Justin Medlock was lounging around his Westwood apartment Sunday, trying to keep his interest in the NFL draft as casual as possible.
He knew kickers rarely get drafted, at least that was the tale he'd often heard. Still, as the second-leading scorer in UCLA football history, Medlock had gained a toehold in the minds of NFL scouts.
"I was with my girlfriend and my mom and a friend," said Medlock, who scored 357 points during his Bruins career. "We were watching the picks, then Kansas City came up, and I had a feeling that might be the team. Then my phone rang and all of a sudden everyone got real quiet."
The Chiefs made Medlock the first kicker selected in the 2007 draft, taking him with their second pick of the fifth round. No other UCLA player was drafted.
USC linebackers Dallas Sartz and Oscar Lua also were chosen Sunday, increasing the number of Trojans drafted to five.
Medlock was confident he'd be selected but admitted being excited to get the call.
"Everyone started talking, asking who it was, and my mom had to tell them all, 'Sssssh,' " Medlock said. "I was just excited. You never know if you're a kicker where you might go, fourth round, fifth round, maybe not at all and you sign as a free agent. I was wondering, but I had little doubt."
That came from a successful career at UCLA, where he was the Bruins' most consistent weapon on offense last season. He made 28 of 32 field goals and led the team with 113 points. He missed only one extra-point attempt in four seasons.
Medlock wasn't sure what his chances were, even after attending an NFL combine and going through a handful of individual workouts. Only 10 kickers were selected in the previous five drafts. Still, he had a hunch about the Chiefs after General Manager Carl Peterson -- a UCLA graduate -- talked with him at the East-West Shrine All-Star game.
"I knew they were looking for a kicker," Medlock said. "I talked with their special teams coach during the combine. But it is a situation where the teams that like you have to keep quiet. They all have a poker face."
The only thing teams were unsure about was Medlock's leg strength on kickoffs. His predraft workouts were enough for the Chiefs.
Lawrence Tynes, the Chiefs' kicker last season, made 24 of 31 field goals and finished with 106 points. Throughout his career, though, Tynes has made only 14 of 24 field goals from 40 to 49 yards, a 58% success rate that is below the NFL average of 72%. Medlock was 25 of 33 (76%) from 40 to 49 yards while at UCLA.

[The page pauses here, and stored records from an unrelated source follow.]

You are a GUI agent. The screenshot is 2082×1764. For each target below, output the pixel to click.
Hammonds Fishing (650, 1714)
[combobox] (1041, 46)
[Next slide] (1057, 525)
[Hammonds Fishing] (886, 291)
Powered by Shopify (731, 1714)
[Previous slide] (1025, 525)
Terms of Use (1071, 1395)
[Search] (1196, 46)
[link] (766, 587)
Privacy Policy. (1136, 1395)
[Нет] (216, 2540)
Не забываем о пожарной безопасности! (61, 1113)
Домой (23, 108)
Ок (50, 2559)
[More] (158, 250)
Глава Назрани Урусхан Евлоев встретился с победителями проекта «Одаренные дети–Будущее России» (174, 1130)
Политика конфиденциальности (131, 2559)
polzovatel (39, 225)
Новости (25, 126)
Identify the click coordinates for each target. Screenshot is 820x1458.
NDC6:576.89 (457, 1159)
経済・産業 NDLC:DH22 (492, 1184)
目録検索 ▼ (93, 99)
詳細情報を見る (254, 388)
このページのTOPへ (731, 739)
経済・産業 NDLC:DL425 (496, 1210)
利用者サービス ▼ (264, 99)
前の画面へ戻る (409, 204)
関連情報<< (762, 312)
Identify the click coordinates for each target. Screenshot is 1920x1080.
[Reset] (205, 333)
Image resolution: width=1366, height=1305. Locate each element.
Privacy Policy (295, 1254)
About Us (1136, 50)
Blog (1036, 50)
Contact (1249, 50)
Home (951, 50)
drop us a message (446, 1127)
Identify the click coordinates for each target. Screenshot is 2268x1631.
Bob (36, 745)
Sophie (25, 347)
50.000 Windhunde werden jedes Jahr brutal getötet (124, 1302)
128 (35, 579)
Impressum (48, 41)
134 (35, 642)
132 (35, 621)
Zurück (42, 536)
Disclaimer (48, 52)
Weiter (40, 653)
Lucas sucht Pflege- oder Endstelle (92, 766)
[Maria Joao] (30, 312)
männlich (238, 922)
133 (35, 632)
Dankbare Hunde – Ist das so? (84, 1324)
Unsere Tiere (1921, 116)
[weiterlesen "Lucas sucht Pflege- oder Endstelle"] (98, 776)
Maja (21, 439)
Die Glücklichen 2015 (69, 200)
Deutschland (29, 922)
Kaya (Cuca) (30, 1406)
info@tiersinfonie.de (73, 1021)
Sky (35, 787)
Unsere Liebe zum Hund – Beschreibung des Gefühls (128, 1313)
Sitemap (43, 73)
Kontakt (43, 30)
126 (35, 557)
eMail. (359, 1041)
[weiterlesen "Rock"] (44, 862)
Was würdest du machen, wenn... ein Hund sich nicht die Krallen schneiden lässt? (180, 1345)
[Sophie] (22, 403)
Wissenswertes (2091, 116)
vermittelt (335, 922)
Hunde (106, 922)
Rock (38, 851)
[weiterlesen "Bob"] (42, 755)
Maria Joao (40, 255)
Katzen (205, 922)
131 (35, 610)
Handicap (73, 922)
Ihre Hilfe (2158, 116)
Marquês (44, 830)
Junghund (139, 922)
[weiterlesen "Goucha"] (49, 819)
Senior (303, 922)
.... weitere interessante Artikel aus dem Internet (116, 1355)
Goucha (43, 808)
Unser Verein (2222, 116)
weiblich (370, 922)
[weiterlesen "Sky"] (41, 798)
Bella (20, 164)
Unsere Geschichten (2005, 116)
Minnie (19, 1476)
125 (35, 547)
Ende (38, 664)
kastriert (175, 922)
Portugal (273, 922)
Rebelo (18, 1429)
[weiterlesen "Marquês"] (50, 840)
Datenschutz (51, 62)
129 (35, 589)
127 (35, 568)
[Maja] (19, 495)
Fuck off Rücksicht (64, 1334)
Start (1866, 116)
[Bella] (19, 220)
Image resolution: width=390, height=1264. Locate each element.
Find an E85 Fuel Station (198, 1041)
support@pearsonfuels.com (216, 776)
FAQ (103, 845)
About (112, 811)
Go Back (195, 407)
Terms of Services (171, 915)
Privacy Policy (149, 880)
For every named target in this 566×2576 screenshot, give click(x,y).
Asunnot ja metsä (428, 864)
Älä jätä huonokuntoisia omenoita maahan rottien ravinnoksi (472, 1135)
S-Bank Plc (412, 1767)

Tynes signed a one-year, $850,000 contract, but his hold on the job seemed shaky.
The Washington Redskins took Sartz in the fifth round, and the New England Patriots took Lua in the seventh round.
Sartz and Lua received their good news a day after three USC Trojans teammates were drafted in the second round. The Carolina Panthers took receiver Dwayne Jarrett and center Ryan Kalil and the New York Giants selected receiver Steve Smith.
USC Coach Pete Carroll said Jarrett's slip to the second round was another lesson for draft-eligible juniors who contemplate turning pro without assurance from NFL evaluators that they are regarded as the top player at their position.
"I think this is an extraordinary statement about how things work," Carroll said. "It's so clear about what we've been talking about the last few years. It couldn't be more obvious."
USC receiver Chris McFoy agreed to a free-agent contract with the Oakland Raiders, according to his agent. Fullback Ryan Powdrell said he would sign with Green Bay. Offensive lineman Kyle Williams said he would sign the Baltimore.
UCLA defensive end Justin Hickman was expected to sign as a free agent with Washington.